• [Aim of the exercise]
Write every entry out again with no changes, and leave the images behind.

• [Given entries]
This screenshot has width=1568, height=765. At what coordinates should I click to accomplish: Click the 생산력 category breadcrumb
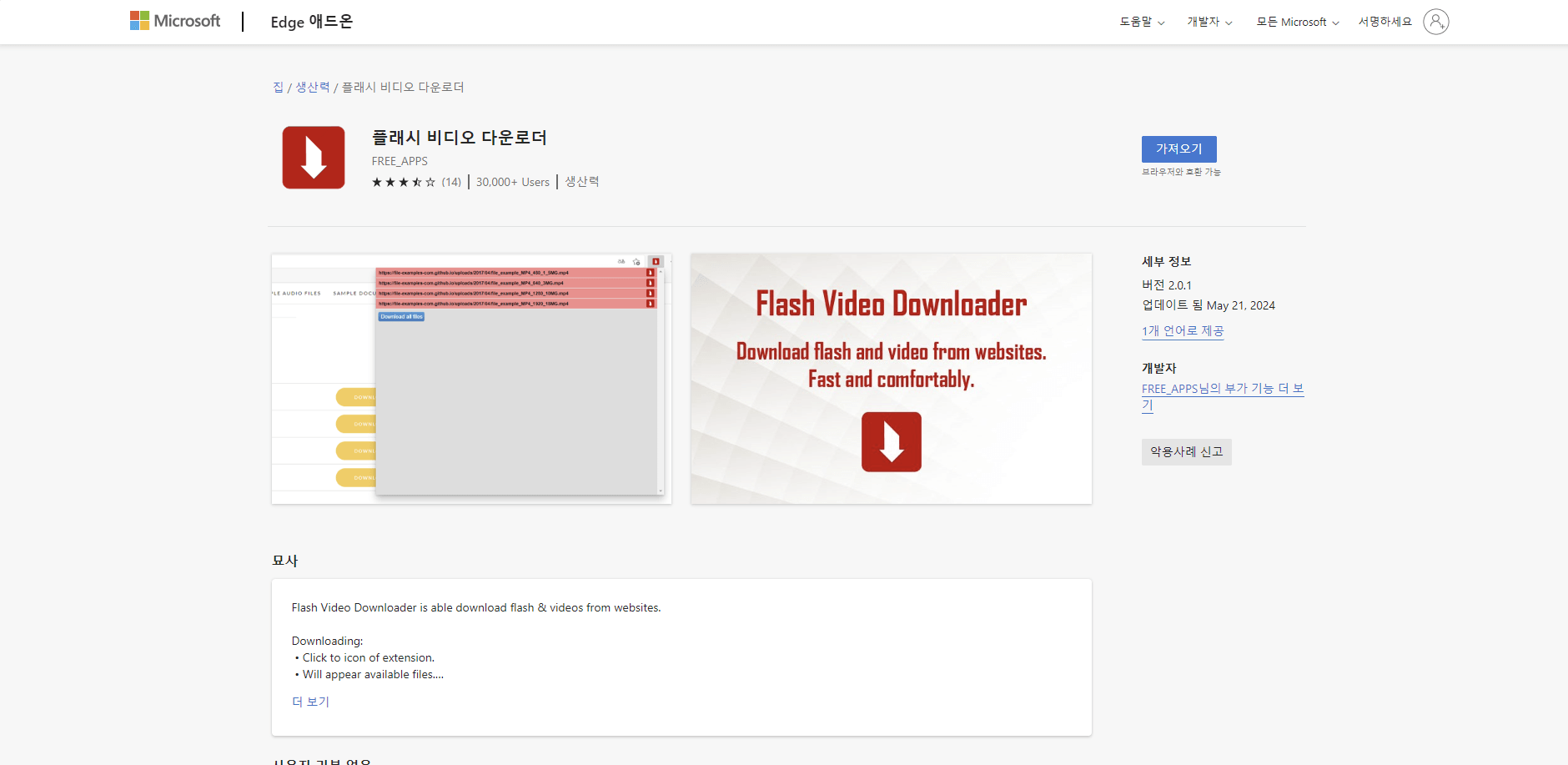(x=311, y=87)
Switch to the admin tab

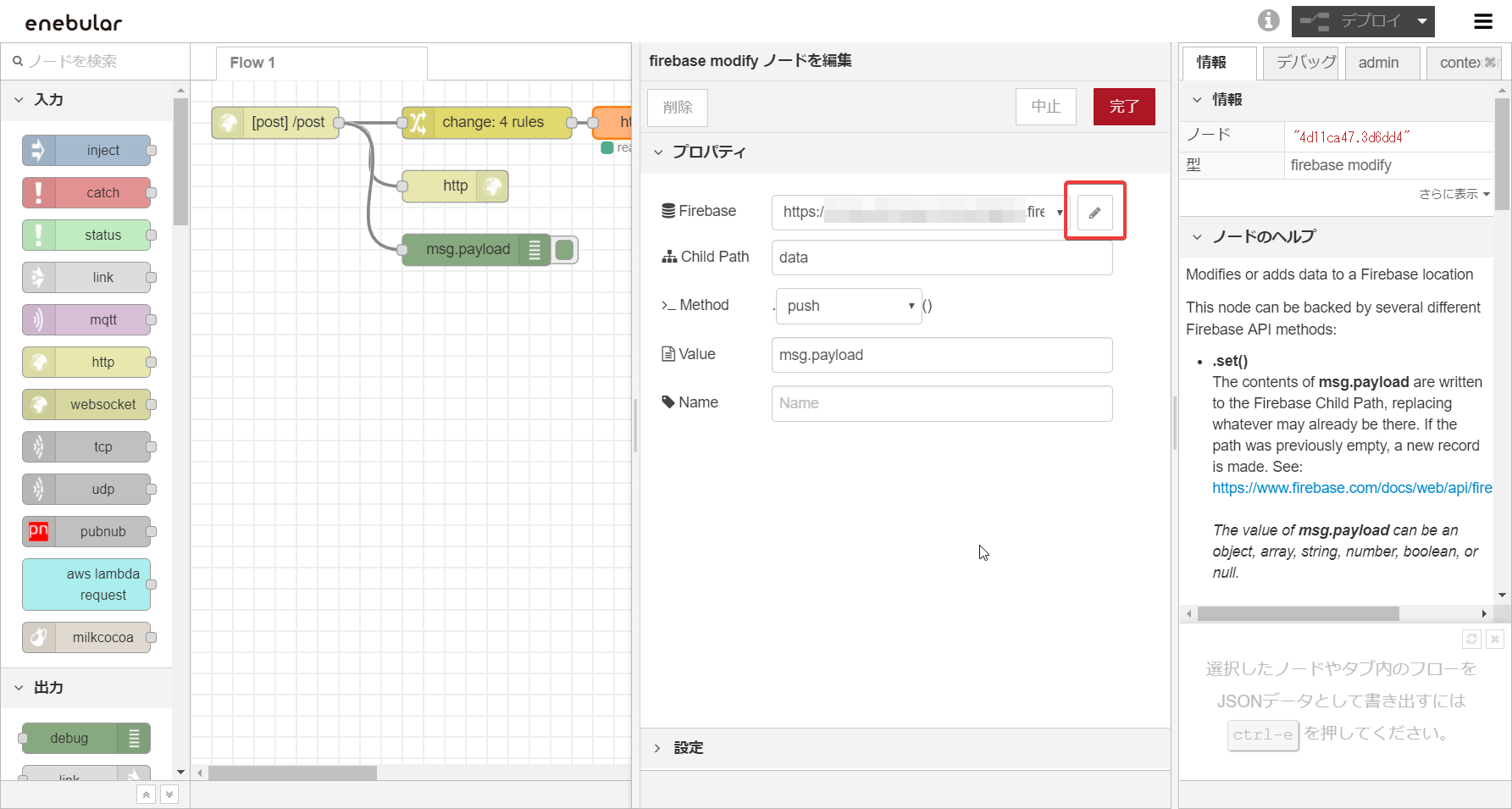[x=1380, y=62]
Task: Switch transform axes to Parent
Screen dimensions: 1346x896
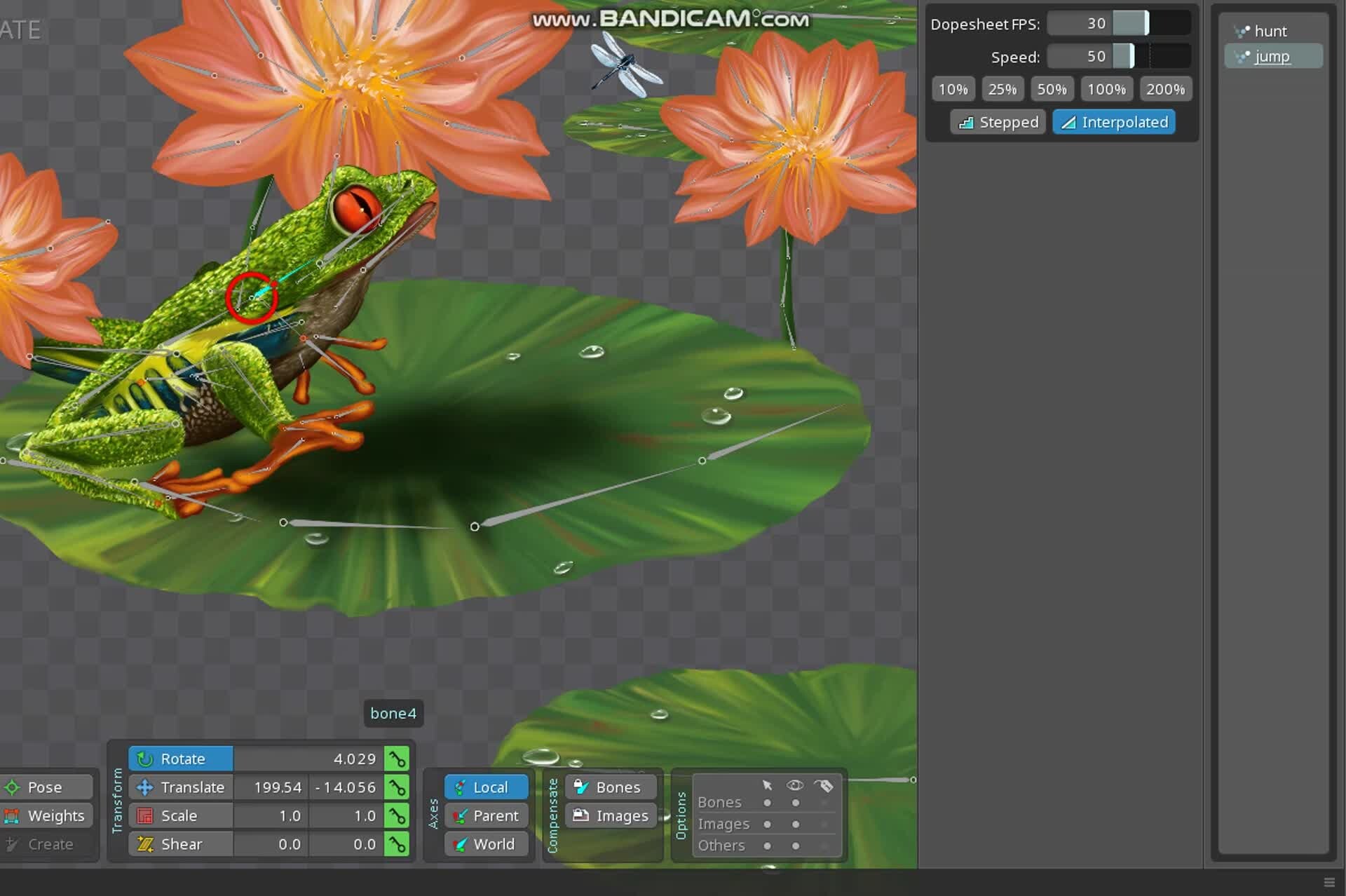Action: pos(486,815)
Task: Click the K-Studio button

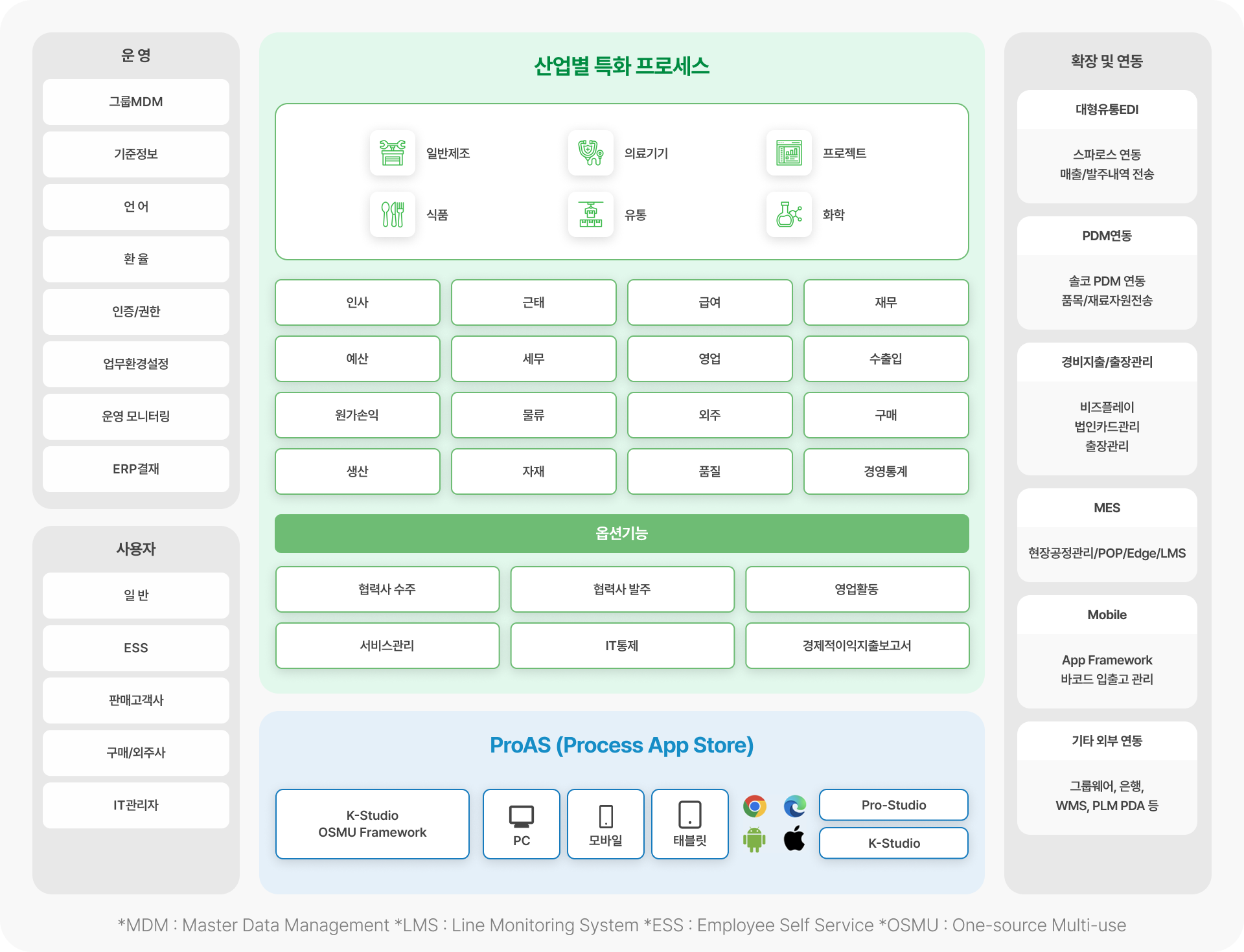Action: (x=893, y=843)
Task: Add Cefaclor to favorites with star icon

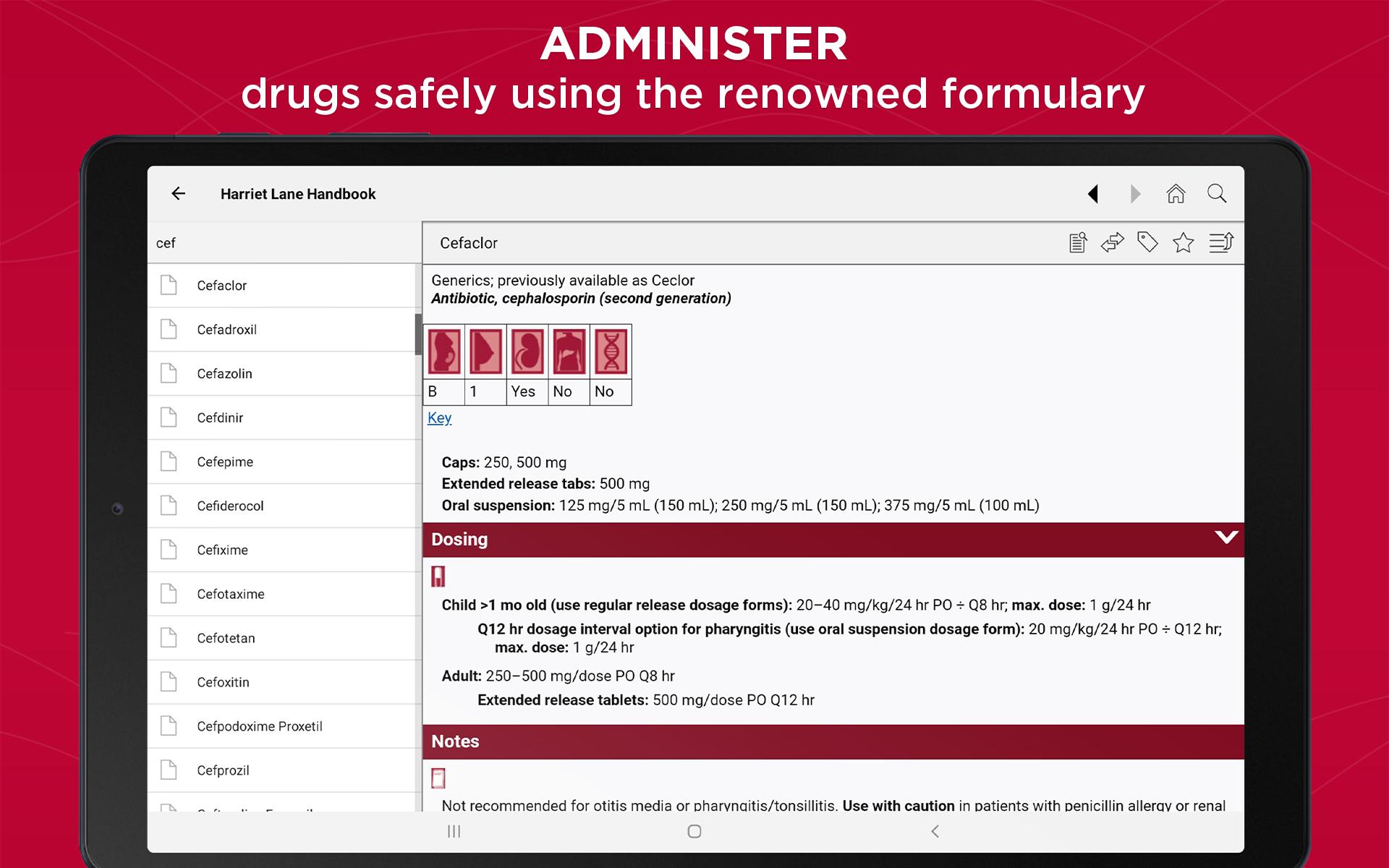Action: click(x=1184, y=243)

• [Exercise solution]
This screenshot has width=1568, height=765. At what coordinates should I click to accomplish: Click the 생산력 category breadcrumb
(x=311, y=87)
Switch to the admin tab

[x=1380, y=62]
Task: Switch transform axes to Parent
Screen dimensions: 1346x896
Action: pos(486,815)
Task: Click the K-Studio button

Action: (x=893, y=843)
Task: Add Cefaclor to favorites with star icon

Action: click(x=1184, y=243)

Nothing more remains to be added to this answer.